The perfect catch-all holiday

Maybe you should give Festivus a shot

Lame Commercialized Symbol of Anti-Consumerism
  • Lame Commercialized Symbol of Anti-Consumerism

Dear Hipster:

With the so-called Holiday Season fully upon us, one cannot engage in the world without fielding a barrage of “Happy Holidays!” and other such seasonal well-wishes. As if it weren’t enough to be forcibly bombarded with others’ good cheer, I also must listen to everyone and his brother complain about how he wishes the sign in the window at Target said “Merry Christmas” instead of “Seasons Greetings,” or vice versa, and nobody seems able to leave well enough alone.

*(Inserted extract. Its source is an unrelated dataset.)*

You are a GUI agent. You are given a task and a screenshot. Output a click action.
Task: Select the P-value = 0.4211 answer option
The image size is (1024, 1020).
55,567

This year, I’ve hit on a possible solution. We should invent a new holiday, but it will be the kind of holiday that doesn’t really care about other holidays, where everybody can just kind of agree to disagree about the importance of winter holidays generally, and instead of the half dozen (or whatever) other winter holidays, everybody uses this one holiday for a benign stand-in. What do you think? If you were to design a perfect catch-all holiday, what would it look like?

— Burt, Cortez Hill

Sometimes, I think I’m the most over-it dude around; but you, sir, and people who share your general saltiness, will always be there to prove me wrong.

That said, maybe you should give Festivus a shot. Most people think Seinfeld invented the anti-holiday, with its unadorned aluminum pole and oddball traditions like “the airing of grievances” in lieu of traditional seasonal cheer, but the credit actually lies with former Reader’s Digest editor Dan O’Keefe, who created the holiday as a private family tradition in the 1960s.

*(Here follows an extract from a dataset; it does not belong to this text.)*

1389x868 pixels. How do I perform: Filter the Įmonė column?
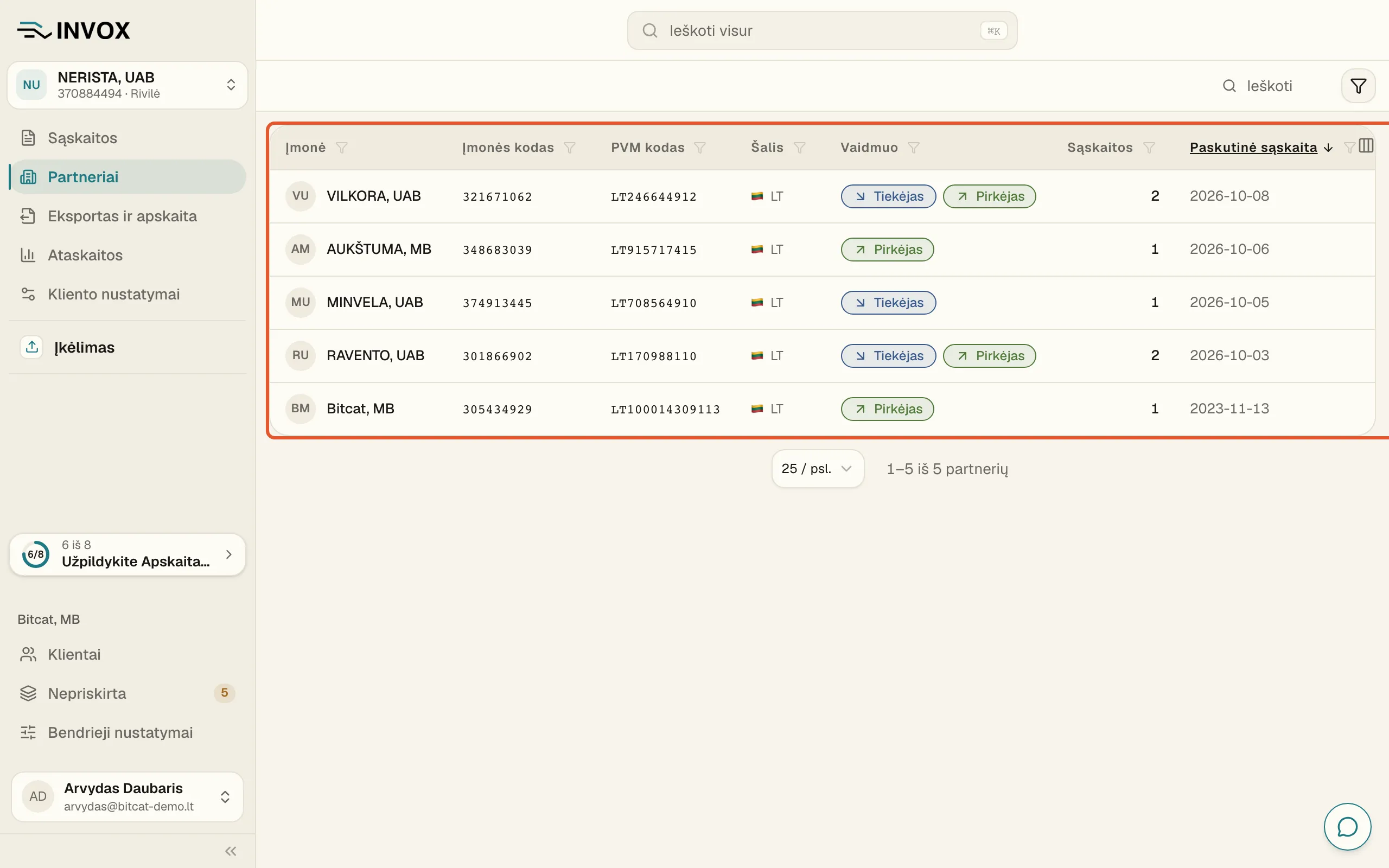341,148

O’Keefe’s original anti-holiday embodied the hipster spirit of doing random things for no other reason than that you wanted to do them because they are so random. The Seinfeld version maintained the hipster spirit by taking the idea and running with it; in a sense parodying something that was already a parody. Bravo, hipsters.

Many modern Festivus celebrants (Festivants?) fall short of the innovative hipster aspirations of early Festivus practitioners (Festivizers?). Too many Festivus fans (Festivians?) go on Amazon and buy their very own Festivus poles, or perhaps Festivus-themed Ugly Festivus Sweaters for Ugly Festivus Sweater Parties. Lame! The whole point of an anti-holiday celebration is to reject the consumerist trappings of the holiday season, but I guess these wannabe Festivus revelers (Festiv...oh, never mind) didn’t get the memo. Thus, I roundly reject any derivative anti-holiday celebrants, Festivus or otherwise.

On the other hand, if you’re getting into the anti-holiday spirit by putting your personal stamp on an alternative celebration, that I can 100 percent get behind. Make up your own un-holiday traditions: eat ice cream and waffles for dinner every night during the last week of December; pull all-nighters on every Thursday between Thanksgiving and MLK day in order to better commune with the long darkness of winter; watch Die Hard and take a shot of Jack Daniels every time John McClane does something awesome, which is pretty much constantly, so, if you really want to watch Die Hard this last one might not work out so well. It really doesn’t matter what you do, so long as it represents a good faith effort to differentiate yourself from the rest of the mundane world.

Maybe someday your very own quirky tradition will spread like wildfire, and then some cheeky future hipster will be chastising future people for unoriginally parroting your ideas. You never know till you give it a whirl.